/bookit

Sample Ionic/Angular app using RxJs, Google Maps and Firebase

Primary LanguageTypeScriptMIT LicenseMIT

technology scope

BookIt - sample Ionic/Angular app using RxJs, Google Maps and Firebase

License: MIT

DEMO: https://yuriity.github.io/bookit/places

application screens

Application Improvements

This application started as a practice project of Maximilian Schwarzmüller's Udemy course Ionic 4 - Build iOS, Android & Web Apps with Ionic & Angular. But from that time this project has a lot of improvements.

Architecture enhancement

The default project structure looks like a mess of random folders, and this could be changed to something more precise. Thanks to Tomas Trajan and his article we have a good guideline to improve the architecture.

So now the application has a CoreModule which contains all common parts: singleton services, model classes which they use and guards. A SharedModule contains all the "dumb" components. It is also a perfect place to import and re-export common Angular and Ionic stuff. And other FeatureModule's, like AuthModule, BookingsModule, and PlacesModule with submodules. Those modules don’t depend on any other features just on services provided by CoreModule and components provided by SharedModule.

Added aliases

Aliasing the app and environments folders will enable us to implement clean imports, which will be consistent throughout the application.

By default, the app has ugly imports that look like this: import { SomeSingletonService} from '../../../core/subpackage1/subpackage2/some-singleton.service'. That could be changed by configuring baseUrl and paths properties in the tsconfig.json file. And now we could use much shorter import { SomeSingletonService} from '@app/core'. Looks better, doesn’t it?

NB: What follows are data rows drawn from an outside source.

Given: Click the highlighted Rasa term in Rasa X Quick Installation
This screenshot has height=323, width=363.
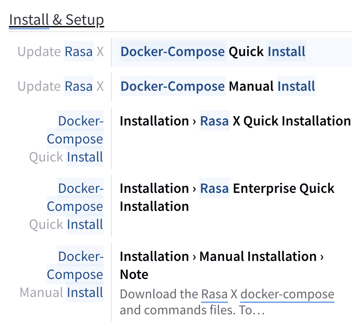Looking at the screenshot, I should 214,121.
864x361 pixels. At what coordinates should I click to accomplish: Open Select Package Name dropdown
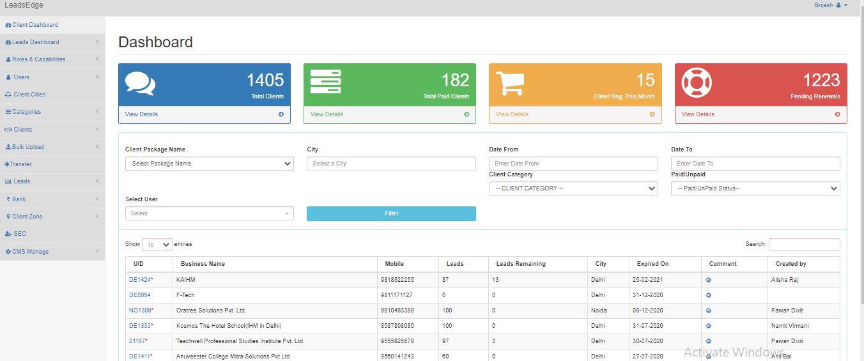210,164
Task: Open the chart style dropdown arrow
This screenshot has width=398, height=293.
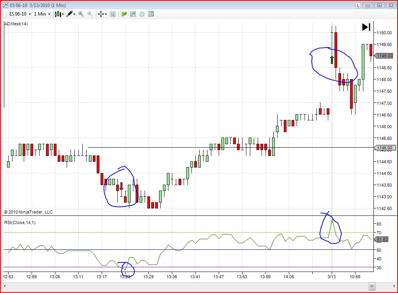Action: (x=63, y=14)
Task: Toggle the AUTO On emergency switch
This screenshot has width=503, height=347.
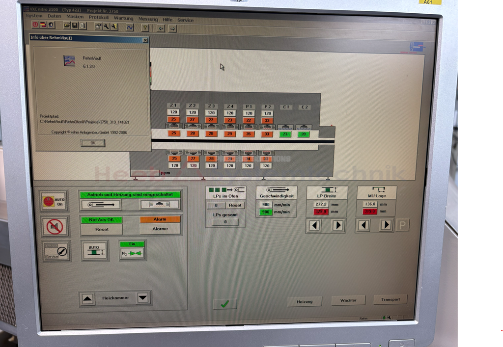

Also, we need to re-export every public entity in the main index.ts file. That provides us the possibility to import entities (like SomeSingletonService in the example above) directly from the @app/core instead of @app/core/some-package/some-singleton.service.

OnPush

Changed ChangeDetectionStrategy to OnPush for all components. After that, Angular will run change detection for components only if its input bindings have changed.

This is the only choice for making the application way faster, and personally, see no reasons for not using it every time.

| async

Replaced subscribe() method with | async pipe, where it's possible. That provides us some advantages:

  1. | async pipe works with OnPush change detection out of the box. Unlike the subscribing to observable manually in the ngOnInit().
  2. No need to manage unsubscribing at the end of the component life-cycle to avoid memory leaks.